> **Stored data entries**
--- --- ---

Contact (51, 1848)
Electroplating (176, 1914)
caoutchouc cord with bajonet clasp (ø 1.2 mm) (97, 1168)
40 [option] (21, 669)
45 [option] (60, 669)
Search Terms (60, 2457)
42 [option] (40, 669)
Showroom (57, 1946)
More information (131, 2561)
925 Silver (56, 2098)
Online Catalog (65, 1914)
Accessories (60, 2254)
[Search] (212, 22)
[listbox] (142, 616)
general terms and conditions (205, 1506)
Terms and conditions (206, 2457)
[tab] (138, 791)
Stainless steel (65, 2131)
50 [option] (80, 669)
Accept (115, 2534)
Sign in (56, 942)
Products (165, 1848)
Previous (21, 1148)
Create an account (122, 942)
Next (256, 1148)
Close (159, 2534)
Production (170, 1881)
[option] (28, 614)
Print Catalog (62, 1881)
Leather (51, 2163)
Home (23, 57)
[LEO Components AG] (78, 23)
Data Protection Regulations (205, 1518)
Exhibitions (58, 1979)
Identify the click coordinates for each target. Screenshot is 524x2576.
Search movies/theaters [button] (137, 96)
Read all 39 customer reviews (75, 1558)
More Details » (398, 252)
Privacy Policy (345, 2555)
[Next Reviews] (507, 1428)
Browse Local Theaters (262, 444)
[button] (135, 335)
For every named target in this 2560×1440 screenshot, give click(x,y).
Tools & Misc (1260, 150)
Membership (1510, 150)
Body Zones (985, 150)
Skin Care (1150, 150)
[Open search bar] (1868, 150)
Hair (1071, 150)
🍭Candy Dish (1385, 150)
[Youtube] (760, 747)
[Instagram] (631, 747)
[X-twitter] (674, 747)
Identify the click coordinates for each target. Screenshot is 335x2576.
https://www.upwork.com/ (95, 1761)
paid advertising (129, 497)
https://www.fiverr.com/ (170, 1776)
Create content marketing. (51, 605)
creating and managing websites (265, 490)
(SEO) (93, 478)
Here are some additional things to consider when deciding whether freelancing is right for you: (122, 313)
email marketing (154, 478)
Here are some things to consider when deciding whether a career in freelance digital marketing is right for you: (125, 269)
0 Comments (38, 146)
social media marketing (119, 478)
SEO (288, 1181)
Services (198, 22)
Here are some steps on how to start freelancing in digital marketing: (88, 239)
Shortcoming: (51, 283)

--- --- ---

> **Exercise brief**
What you should do is return the records above exactly, leaving nothing out.

> **Answer below**
Contact (51, 1848)
Electroplating (176, 1914)
caoutchouc cord with bajonet clasp (ø 1.2 mm) (97, 1168)
40 [option] (21, 669)
45 [option] (60, 669)
Search Terms (60, 2457)
42 [option] (40, 669)
Showroom (57, 1946)
More information (131, 2561)
925 Silver (56, 2098)
Online Catalog (65, 1914)
Accessories (60, 2254)
[Search] (212, 22)
[listbox] (142, 616)
general terms and conditions (205, 1506)
Terms and conditions (206, 2457)
[tab] (138, 791)
Stainless steel (65, 2131)
50 [option] (80, 669)
Accept (115, 2534)
Sign in (56, 942)
Products (165, 1848)
Previous (21, 1148)
Create an account (122, 942)
Next (256, 1148)
Close (159, 2534)
Production (170, 1881)
[option] (28, 614)
Print Catalog (62, 1881)
Leather (51, 2163)
Home (23, 57)
[LEO Components AG] (78, 23)
Data Protection Regulations (205, 1518)
Exhibitions (58, 1979)
Identify the click coordinates for each target. Screenshot is 524x2576.
Search movies/theaters [button] (137, 96)
Read all 39 customer reviews (75, 1558)
More Details » (398, 252)
Privacy Policy (345, 2555)
[Next Reviews] (507, 1428)
Browse Local Theaters (262, 444)
[button] (135, 335)
For every named target in this 2560×1440 screenshot, give click(x,y).
Tools & Misc (1260, 150)
Membership (1510, 150)
Body Zones (985, 150)
Skin Care (1150, 150)
[Open search bar] (1868, 150)
Hair (1071, 150)
🍭Candy Dish (1385, 150)
[Youtube] (760, 747)
[Instagram] (631, 747)
[X-twitter] (674, 747)
Identify the click coordinates for each target. Screenshot is 335x2576.
https://www.upwork.com/ (95, 1761)
paid advertising (129, 497)
https://www.fiverr.com/ (170, 1776)
Create content marketing. (51, 605)
creating and managing websites (265, 490)
(SEO) (93, 478)
Here are some additional things to consider when deciding whether freelancing is right for you: (122, 313)
email marketing (154, 478)
Here are some things to consider when deciding whether a career in freelance digital marketing is right for you: (125, 269)
0 Comments (38, 146)
social media marketing (119, 478)
SEO (288, 1181)
Services (198, 22)
Here are some steps on how to start freelancing in digital marketing: (88, 239)
Shortcoming: (51, 283)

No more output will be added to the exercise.